Segment Start: Passage for review

    But as an advocacy tool the LLIN has performed excellently. It would have been difficult to raise the same kind of funding with dipping nets and spray teams. Maybe this unprecedented campaign would never have gotten off the ground if it wasnt for the LLINs and malaria would have remained as neglected as ever.
    Your article comes at a good time as we now have to look beyond the massive LLIN impact and begin to look at how to improve usage rates, how to combine vector controls to acheive sustainable low transmission rates etc – all the qualitative stuff that requires a studied approach and an adapted implementation – and, not least, on the ground technical assistance. This technical assistance is clearly still a bottleneck in driving malaria further towards elimination but at least there s now some kind of foundation to build on.

  6. Papyrus Anastasi

    I take issue with your suggestion that bed nets don’t keep “the cultural preferences of the rural African villager in mind,” as if sub-Saharan Africa is one big, homogeneous culture. Are you criticizing bed nets as an effective public health tool? Or using bed nets as a straw man for some kind of cultural relativism clap trap?

    Because the data you cite (though, it’s not so much cited, as whispered) isn’t particularly convincing. It “suggests” that, “at least in some places,” nearly half of Africans who have access to the nets refuse to sleep under them. That’s not nearly as convincing as your own words to the contrary – that, in fact, they can be effective, require little infrastructure, are easily distributed to remote locales, require no cold storage or expert training to use.

    Insecticide-treated bed nets are a cheap, effective solution. Are they the only solution? Of course not. But what solution do you offer?

    “Perhaps what we need is a whole new approach,” and let the “Africans” come up with their own, locally-sourced solutions. And so, now we’re back to the cultural axe grinding. LLIN’s work, but, maybe not well enough, so let’s scrap it, and let the Africans figure it out themselves.

    I’ll tell you what. When the Africans figure out a way to solve the constant subway delays in NYC, I’ll be the first one to support their efforts to mastermind a solution to a distant problem. As long as it works.

    In combination with indoor residual spraying, education, sound entomological research and affordable, high-quality medication, bed nets are a valuable tool in the fight against malaria. Who cares where the solution comes from? As long as it works.

Segment End: Passage for review
Segment Start: Records provided

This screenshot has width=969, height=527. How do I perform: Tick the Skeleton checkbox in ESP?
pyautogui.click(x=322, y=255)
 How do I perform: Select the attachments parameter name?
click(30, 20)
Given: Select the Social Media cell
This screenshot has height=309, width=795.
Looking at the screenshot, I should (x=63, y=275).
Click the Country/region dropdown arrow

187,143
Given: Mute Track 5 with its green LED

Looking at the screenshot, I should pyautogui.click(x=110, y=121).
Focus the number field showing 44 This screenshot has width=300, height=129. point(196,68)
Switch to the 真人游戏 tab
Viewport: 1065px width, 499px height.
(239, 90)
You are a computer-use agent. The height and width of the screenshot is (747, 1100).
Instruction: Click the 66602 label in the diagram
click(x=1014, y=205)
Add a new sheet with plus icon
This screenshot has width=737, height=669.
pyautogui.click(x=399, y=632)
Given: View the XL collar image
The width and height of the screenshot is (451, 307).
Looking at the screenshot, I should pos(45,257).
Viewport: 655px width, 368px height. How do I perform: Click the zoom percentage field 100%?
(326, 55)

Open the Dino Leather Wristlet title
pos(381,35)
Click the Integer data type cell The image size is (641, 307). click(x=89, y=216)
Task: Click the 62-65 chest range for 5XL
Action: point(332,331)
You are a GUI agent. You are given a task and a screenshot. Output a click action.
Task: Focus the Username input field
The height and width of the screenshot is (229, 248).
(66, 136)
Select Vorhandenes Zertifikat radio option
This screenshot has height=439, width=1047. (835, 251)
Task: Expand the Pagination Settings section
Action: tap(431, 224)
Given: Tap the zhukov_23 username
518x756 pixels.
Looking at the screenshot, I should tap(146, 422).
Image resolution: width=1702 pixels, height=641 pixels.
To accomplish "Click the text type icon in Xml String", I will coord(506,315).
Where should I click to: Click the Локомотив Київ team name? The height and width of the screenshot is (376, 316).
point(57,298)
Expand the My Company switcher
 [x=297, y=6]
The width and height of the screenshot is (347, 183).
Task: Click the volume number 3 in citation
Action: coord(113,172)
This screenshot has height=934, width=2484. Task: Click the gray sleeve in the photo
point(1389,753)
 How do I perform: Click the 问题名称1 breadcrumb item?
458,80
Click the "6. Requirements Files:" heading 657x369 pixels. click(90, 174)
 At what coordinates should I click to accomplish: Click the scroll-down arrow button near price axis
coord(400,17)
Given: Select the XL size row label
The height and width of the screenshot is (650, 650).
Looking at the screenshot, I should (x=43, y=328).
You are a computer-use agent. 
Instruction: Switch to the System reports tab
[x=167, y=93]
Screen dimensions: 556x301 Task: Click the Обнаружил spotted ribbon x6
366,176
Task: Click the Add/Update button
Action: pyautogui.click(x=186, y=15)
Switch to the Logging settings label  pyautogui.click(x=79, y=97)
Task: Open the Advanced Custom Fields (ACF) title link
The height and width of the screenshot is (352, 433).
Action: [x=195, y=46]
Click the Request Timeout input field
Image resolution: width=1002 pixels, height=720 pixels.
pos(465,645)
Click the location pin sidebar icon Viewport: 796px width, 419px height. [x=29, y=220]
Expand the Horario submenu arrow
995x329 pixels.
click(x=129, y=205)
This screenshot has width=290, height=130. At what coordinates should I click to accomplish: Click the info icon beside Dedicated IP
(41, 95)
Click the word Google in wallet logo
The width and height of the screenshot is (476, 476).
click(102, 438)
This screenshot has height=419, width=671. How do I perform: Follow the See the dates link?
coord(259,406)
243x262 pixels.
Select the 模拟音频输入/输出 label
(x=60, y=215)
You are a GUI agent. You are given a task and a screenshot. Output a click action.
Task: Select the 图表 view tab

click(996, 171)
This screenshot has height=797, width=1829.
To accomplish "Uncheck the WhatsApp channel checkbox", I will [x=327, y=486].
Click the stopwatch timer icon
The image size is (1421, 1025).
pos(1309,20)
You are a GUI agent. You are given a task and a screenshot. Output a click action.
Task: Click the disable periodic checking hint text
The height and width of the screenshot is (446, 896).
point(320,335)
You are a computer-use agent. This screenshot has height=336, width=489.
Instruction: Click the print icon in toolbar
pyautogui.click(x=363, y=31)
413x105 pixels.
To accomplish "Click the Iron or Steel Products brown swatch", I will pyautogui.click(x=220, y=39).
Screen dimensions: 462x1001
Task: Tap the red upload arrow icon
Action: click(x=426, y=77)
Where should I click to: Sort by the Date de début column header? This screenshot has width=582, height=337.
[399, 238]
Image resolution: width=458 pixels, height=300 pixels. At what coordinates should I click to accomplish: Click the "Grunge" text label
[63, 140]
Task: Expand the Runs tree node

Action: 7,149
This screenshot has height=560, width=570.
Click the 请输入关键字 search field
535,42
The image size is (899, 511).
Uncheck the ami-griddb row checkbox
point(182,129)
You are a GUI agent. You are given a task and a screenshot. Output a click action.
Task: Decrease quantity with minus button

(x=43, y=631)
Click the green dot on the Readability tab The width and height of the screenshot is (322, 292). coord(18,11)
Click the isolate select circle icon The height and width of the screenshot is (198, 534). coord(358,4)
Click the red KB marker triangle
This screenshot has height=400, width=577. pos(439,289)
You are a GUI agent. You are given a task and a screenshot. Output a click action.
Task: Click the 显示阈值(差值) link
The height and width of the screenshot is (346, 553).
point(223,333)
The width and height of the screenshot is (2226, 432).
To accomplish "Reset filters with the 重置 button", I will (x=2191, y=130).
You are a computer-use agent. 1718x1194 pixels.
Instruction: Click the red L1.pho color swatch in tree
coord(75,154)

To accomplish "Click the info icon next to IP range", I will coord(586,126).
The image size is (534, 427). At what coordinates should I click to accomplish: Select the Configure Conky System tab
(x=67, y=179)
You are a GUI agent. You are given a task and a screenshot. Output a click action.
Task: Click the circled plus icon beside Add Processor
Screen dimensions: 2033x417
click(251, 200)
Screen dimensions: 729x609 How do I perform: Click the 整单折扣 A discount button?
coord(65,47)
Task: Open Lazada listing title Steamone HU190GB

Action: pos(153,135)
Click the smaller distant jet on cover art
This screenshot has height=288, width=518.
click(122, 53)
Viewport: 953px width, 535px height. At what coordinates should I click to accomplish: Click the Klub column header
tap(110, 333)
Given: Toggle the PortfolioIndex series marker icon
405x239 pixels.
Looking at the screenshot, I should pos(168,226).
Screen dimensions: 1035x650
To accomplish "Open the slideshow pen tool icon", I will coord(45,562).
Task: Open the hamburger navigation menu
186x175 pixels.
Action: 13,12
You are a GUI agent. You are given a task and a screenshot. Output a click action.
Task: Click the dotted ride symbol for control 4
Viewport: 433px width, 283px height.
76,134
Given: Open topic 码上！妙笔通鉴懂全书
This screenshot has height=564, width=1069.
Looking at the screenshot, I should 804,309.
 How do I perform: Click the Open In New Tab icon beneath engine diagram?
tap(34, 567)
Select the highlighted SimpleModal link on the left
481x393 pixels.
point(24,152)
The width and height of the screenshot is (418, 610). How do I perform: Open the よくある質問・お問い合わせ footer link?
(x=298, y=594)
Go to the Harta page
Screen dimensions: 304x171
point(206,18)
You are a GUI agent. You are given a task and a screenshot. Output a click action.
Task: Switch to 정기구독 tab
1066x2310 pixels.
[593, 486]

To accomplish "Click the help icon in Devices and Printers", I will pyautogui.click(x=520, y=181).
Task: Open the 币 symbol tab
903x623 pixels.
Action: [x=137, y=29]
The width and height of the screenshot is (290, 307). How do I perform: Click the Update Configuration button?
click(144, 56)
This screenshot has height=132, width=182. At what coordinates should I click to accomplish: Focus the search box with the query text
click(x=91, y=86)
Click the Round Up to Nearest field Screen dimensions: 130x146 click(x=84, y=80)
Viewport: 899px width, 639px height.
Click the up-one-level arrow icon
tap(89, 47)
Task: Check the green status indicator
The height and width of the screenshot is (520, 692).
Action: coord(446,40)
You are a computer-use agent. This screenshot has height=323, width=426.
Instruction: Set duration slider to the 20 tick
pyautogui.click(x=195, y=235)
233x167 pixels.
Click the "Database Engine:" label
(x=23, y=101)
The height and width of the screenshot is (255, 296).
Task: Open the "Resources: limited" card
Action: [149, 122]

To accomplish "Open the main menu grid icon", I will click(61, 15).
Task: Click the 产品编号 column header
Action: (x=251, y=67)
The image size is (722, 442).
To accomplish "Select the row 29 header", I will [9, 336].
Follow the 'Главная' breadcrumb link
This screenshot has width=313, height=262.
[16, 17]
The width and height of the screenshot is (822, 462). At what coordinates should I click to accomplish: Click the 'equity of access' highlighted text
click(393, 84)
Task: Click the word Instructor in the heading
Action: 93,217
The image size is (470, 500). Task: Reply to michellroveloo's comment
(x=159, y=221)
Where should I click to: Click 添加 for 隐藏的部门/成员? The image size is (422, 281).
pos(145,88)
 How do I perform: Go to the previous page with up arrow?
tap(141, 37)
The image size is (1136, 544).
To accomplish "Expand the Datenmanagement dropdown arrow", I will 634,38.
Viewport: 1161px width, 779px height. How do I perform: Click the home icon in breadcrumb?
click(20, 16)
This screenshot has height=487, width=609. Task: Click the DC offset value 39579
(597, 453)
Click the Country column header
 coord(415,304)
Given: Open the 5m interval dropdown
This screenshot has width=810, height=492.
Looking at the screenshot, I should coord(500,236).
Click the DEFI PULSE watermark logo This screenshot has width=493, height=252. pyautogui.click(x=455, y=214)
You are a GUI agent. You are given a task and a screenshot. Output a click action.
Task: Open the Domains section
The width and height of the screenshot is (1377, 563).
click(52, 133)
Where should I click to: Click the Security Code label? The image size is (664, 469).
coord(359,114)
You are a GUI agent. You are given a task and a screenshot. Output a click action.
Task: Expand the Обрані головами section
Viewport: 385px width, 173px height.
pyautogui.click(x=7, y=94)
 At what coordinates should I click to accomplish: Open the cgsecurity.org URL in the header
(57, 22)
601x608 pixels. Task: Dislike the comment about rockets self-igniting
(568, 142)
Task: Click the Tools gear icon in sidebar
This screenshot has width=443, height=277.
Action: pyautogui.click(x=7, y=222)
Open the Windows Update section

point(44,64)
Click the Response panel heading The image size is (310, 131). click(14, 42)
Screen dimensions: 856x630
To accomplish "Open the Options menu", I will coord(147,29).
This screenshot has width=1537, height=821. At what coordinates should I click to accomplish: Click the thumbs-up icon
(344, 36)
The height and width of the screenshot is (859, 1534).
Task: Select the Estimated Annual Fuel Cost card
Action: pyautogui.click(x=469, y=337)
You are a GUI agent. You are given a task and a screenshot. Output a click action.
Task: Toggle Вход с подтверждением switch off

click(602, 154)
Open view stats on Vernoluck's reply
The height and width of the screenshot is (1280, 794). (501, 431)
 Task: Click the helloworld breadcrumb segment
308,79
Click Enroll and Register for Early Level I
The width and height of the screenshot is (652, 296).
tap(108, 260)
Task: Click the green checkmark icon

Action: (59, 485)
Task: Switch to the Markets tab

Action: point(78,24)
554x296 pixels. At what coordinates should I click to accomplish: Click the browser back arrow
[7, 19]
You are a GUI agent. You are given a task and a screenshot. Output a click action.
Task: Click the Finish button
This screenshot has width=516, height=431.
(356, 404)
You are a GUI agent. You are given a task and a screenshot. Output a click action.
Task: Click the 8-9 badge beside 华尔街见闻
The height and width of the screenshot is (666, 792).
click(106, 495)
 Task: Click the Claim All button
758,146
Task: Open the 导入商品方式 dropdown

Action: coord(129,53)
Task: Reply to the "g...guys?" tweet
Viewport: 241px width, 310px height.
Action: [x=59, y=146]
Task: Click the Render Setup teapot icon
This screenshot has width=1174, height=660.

Segment End: Records provided

- **Using the information**
(a) Answer these questions about the comments on bed nets.
(i) According to the first comment, what would have been difficult to raise with dipping nets and spray teams?
(ii) What share of Africans with access to the nets reportedly refuse to sleep under them?
(iii) Besides bed nets, what four things does the final paragraph list as part of the fight against malaria?
(b) Pick up the comments on bed nets from where they stop, writing one more paragraph.

- **Responses**
(a)
(i) The same kind of funding.
(ii) Nearly half, at least in some places.
(iii) Indoor residual spraying, education, sound entomological research, and affordable, high-quality medication.

(b)
    • admin

      Thanks for your comment, Papyrus. What I wrote is that bednets were not developed with the cultural preferences of rural African peoples in mind. They were designed by Western entomologists. As malariologist Janet Hemingway said to the Financial Times: “The problem with bednets is that they have been developed and designed by entomologists and we have tried to force people to use them.” (FT, 4/23/10) So in some locales, ITNs are well accepted, because there is already a bednet culture in place. In other places, there is no such culture, and the arrival of massive numbers of ITNs has been greeted with some skepticism. Education and awareness raising will surely help change this. But the whole point of the treated bednet is that it is cheap and easy to distribute. Once you add in all the education and training that is also required–because they are culturally foreign–the calculus changes. Then doesn’t it make sense to wonder what other options could have been brought to bear on the problem? I agree, it doesn’t matter where the solution comes from if it works. But if it isn’t working, then doesn’t it make sense to look at why?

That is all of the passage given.